You need blast gates for sure. The physical size, electrical requirements, and deafening, droning noise of such a massive system isn’t what we need.
You are correct about minimum flow velocities. That actually can be a tricky situation to keep chips entrained, while keeping flow resistance low. Sanding dust is easy, but like the table saw and planer make heavy chips and debris.
A long run of 4" pipe creates excessive flow resistance that may make for poor flow no matter how powerful the DC is.
But 4" is the max size for a lift pipe from a chip source with a 4" port. More and the CFMs may be better, but the velocity is too slow to blow chips upwards.

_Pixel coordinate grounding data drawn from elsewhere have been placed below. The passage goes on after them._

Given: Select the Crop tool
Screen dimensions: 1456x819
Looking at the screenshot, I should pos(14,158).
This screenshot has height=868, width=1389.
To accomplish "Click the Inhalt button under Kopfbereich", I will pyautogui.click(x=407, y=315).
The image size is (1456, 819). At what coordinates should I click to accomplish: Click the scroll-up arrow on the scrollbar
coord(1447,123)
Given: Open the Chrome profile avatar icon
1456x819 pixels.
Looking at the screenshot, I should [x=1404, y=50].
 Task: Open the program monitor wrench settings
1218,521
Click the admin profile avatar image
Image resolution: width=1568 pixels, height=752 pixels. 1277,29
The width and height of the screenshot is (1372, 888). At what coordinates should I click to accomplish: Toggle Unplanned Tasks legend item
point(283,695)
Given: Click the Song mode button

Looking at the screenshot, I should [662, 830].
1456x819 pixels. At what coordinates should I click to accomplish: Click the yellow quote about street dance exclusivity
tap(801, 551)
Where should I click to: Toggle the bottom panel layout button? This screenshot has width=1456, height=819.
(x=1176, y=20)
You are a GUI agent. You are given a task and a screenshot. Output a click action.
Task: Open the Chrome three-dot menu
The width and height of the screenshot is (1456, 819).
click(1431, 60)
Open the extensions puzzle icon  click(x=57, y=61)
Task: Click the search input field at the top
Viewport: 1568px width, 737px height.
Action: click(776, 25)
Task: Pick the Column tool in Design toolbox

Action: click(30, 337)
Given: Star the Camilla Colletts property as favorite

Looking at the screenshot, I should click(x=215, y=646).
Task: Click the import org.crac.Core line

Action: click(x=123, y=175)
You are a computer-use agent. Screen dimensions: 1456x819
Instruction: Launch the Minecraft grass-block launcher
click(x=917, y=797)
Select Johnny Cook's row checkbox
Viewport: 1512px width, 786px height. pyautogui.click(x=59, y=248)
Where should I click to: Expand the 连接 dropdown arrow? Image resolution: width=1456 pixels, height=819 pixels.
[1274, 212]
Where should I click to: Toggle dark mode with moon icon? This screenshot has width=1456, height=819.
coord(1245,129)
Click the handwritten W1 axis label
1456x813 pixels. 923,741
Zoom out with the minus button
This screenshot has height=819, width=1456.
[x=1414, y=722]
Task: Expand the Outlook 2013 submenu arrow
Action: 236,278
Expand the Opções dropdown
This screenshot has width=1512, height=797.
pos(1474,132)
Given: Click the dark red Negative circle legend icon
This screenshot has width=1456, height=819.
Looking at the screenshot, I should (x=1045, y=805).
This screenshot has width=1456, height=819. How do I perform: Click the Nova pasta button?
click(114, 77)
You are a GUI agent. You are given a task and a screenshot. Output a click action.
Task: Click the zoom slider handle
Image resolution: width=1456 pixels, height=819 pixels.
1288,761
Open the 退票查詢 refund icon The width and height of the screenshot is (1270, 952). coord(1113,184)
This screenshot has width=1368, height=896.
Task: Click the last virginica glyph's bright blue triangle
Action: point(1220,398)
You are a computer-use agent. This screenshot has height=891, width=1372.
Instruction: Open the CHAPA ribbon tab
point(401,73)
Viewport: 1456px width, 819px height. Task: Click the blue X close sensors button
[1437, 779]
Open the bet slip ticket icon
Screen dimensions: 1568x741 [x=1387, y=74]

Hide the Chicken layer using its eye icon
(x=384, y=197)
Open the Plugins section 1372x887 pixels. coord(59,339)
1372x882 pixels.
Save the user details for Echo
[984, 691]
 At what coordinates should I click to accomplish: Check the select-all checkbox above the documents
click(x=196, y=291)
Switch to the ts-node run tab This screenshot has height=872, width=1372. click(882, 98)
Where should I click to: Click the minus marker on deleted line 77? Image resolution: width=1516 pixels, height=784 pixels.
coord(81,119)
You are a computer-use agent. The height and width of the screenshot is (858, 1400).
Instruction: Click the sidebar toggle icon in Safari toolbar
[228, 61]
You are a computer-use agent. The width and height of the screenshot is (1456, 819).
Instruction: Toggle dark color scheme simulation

A 4" horizontal run is probably too much resistance for even one tool over distance, and definitely too much resistance if multiple branched tools are turned on.
But the difficulty is that 6" pipe is only 45% of the velocity. That can actually be too SLOW for a single tool producing chips, if only a single 4" port is feeding it. In some cases you may need to hook it up so 2 ports on a leg open together so there’s adequate flow velocity through the 6" pipe.
Now a table saw, you can- and probably have to- put a crap trap inline can because sometimes you get like 3"-6" strips of wood through the port that cannot flow and just block the pipe. There’s a grill on the miter station. But a planer and the CNC produce crazy stuff. Big chips, the CNC sometimes makes long plastic strings. Trapping it with a small can sounds impractical because that can be literally all the output of a planer, not just odd, rare chunks. Cubic feet of chips are what it does.
So there is one hybrid solution- to avoid multiple dust collectors (which come with additional electrical requirements) and filters, you can set it up so there’s like a 22 gal trash can collector by the planer to collect the heavy debris, but no dust collector motor/filter there. It runs large dia, low resistance pipe that runs at low velocity, low resistance, but high CFM to the DC, cyclone, and filter. Then you only have dust in the line, not heavy chips, and you get high CFM but nothing stuck in the system despite the low air velocity.